SANTA CRUZ DE TENERIFE, Feb. 23 (EUROPE PRESS) –
The president of the Canary Islands, Ángel Víctor Torres, and the president of the Generalitat Valenciana, Ximo Puig, have signed this Wednesday a collaboration agreement for the management and provision of their own services in the field of health innovation through the project ‘Personalized Medicine Big Data’ (MedP Bigdata Project), which has an investment of almost 6 million euros and the participation of more than 7,000 people in its first phase.
The president of the Canary Islands explained that this project is a commitment to public health that is launched this week with the aim of using new technologies, in this case a mobile application, which will allow the download of programs that will make it possible to carry out up to five different actions that are aimed at having healthy habits and, above all, preventing diseases.
The president of the Generalitat Valenciana, for his part, thanked him for being able to sign this agreement and stressed that this project is based on learning the lessons of the pandemic, which “has illustrated the importance of the Autonomous Communities having a public system and which, despite the difficulties, is of great quality and excellence”.
Likewise, Ximo Puig stressed that this agreement comes to configure a new frontier, such as the application of Information and Communication Technologies (ICT) and Artificial Intelligence to the health event.

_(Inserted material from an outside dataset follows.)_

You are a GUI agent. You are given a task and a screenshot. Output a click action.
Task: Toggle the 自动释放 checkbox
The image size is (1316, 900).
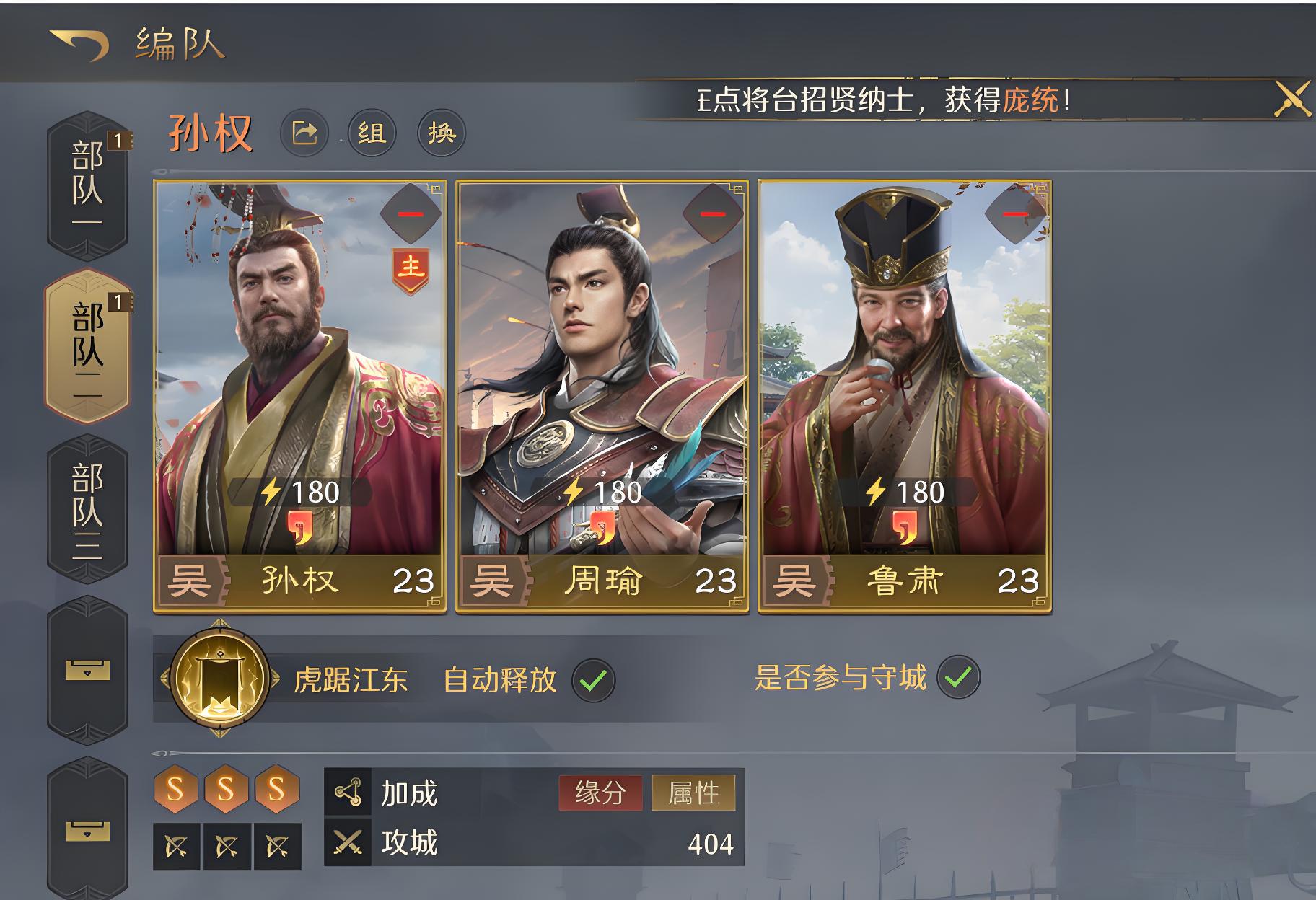tap(593, 679)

Led by the Canary Islands Health Service (SCS) and shared by the Ministry of Universal Health and Public Health of the Generalitat Valenciana, the MedP Bigdata Project has a budget of 5.8 million euros, of which the Government of the Canary Islands assumes 3.8 million (with FEDER co-financing of 85%) and the Generalitat Valenciana 2 million (with FEDER co-financing of 50%).
The objective of the project is welfare. It seeks to improve personalized care (diagnosis, treatment and research) for patients with chronic, oncological, degenerative and rare diseases, through the use of cutting-edge technological tools to offer a more advanced and efficient health service.

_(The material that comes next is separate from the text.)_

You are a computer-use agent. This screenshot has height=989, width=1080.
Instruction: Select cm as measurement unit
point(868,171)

The first phase, called Cuídat-e, will start in the second half of March, although it begins this week with the recruitment of participants. It consists of the use of a simple computer application that will allow the exchange of information on healthy nutritional habits, physical activity, mood, substance use-new addictions and situations of unwanted loneliness.
The purpose is that, thanks to this exchange of information and through the application of Artificial Intelligence systems, progress is made in personalized medicine, more adapted to the needs and expectations of users. The first phase has the voluntary participation of 7,200 people living in each of the two Autonomous Communities of any age, and they must use the computer application of healthy living habits for five months.
After this first stage, there will be a second one lasting ten months. It will be focused on the most prevalent pathologies.